Underground facilities – Depending upon the soil conditions the foundations for the equipments are either piled or spread footings. Spread footing foundations require more space than piled foundations and care should be taken to locate equipment so that enough space exists between equipment for the foundations of larger equipments. Depending upon the project specification instrument and electrical cables can be located above or below ground level. Underground piping is another factor to consider for fixing the equipment layout. All these factors determines the required plot space, and it is recommended that the plant layout designer finalize what facilities are to be positioned below ground before proceeding with the equipment arrangements.
Climate conditions – Weather conditions could influence the location of equipments. For cold climates equipments should be housed. The wind can influence the location of such equipments as furnaces, compressors, control housed, cooling towers and stacks. Furnaces or other fired equipments should be located on the prevailing or upward of the wind direction of that so as not to allow flammable vapors to reach the equipments.
Pipe racks – In the process plant the central pipe racks system that acts as the main artery of the unit supporting process interconnection, feeds, product and utility piping, instrument and electrical cables and air coolers and drums. Usually the pipe rack is made of structural steel, either single level or multilevel to suit the width and capacity of the unit it is serving. The pipe racks bays width spaced normally 6000 mm. The width is determined by such factors as the quantity of piping and cabling to be carried on the main run of the pipe rack, the equipment and access ways located beneath the pipe rack or the equipment supported above the pipe rack. The layout that results in the most economical design should be chosen.
In pipe racks normally 20% future space to be considered for each level. The pipe rack width can be adequately sized on the basis of approximate line sizing, utility piping and insulation requirements by the plant layout engineer. The bottom support elevation of the main pipe rack is finalized by the maintenance and access ways and piping clearance beneath the pipe rack.
Pipe rack configurations are done by the equipment layout, site conditions and client requirements and plant economy. Based upon the project requirement and the pipe racks can be in T, L, or U shaped. Changes of direction in pipe racks must be accommodated by changes in elevation and are usually spaced about the midpoint of the main pipe rack elevations to suit required clearances.
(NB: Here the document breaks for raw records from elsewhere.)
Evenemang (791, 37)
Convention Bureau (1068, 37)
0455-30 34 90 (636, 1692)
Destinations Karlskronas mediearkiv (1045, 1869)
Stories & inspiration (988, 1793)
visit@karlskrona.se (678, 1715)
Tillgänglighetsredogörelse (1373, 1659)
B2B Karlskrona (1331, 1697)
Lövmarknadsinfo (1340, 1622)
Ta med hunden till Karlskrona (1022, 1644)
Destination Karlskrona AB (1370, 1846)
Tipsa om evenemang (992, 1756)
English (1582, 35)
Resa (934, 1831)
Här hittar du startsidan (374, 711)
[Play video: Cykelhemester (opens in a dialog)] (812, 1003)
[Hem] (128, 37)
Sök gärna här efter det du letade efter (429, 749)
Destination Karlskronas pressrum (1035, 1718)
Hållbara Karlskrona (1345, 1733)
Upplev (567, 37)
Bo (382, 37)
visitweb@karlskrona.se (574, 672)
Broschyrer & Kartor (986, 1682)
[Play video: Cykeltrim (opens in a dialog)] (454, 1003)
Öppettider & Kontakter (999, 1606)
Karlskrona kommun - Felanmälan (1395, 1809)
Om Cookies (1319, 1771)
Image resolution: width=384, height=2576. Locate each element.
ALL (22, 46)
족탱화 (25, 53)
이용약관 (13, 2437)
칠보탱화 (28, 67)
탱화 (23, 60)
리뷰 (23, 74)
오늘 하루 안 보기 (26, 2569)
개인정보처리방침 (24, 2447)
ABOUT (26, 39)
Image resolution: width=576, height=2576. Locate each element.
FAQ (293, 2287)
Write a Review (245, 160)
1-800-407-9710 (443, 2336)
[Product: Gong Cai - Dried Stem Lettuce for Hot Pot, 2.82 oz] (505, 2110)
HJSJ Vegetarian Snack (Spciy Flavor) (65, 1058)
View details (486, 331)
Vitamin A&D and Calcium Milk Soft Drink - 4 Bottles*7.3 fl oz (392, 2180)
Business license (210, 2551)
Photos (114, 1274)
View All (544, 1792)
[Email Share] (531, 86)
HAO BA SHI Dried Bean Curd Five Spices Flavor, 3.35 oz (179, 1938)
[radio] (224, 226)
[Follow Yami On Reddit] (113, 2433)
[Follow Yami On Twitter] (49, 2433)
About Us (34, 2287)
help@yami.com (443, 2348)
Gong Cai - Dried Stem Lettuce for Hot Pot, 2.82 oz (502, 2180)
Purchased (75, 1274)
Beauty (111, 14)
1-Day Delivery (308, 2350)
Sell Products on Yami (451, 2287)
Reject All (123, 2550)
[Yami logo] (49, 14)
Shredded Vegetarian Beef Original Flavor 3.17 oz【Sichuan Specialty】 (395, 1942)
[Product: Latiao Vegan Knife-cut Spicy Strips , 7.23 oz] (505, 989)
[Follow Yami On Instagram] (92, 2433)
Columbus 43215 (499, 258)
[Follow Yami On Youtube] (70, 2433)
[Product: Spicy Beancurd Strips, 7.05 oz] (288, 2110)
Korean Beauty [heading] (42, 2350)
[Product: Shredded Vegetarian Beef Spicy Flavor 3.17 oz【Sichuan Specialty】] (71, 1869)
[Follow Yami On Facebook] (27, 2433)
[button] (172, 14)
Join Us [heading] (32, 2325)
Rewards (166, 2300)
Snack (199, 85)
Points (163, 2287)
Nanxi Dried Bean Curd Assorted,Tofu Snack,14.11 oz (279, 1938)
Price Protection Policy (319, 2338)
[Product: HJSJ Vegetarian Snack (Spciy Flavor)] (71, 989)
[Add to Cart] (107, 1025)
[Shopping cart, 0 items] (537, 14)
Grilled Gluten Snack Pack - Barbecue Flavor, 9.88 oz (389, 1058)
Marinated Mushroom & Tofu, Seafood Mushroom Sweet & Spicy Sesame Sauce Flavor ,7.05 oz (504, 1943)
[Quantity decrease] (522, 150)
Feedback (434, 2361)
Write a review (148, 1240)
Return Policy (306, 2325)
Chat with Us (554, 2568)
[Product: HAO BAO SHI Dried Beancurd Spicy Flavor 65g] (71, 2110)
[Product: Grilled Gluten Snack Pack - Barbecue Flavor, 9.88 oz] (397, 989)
Roads, access ways and paving – For maintenance and safety the principal access to and from most process units is by auxiliary roads. Normally the unit battery limits should be positioned 15000 mm from the center line of the main plant roads. This allows adequate space for drainage and fire fighting facilities and avoids obstructing roads when such items as heat exchanger tube bundles are removed. Clearance to be provided according to project specification and should be provided over roads and access ways for mobile equipment access.
Buildings – Control rooms, substations, analyzer houses and operating shelters to be located within the process unit areas. Control rooms and substations are usually located at the edge of the unit adjacent to plant road 15000 mm from the operating equipment. Analyzer houses and operator shelters should be located next to the equipment that they service.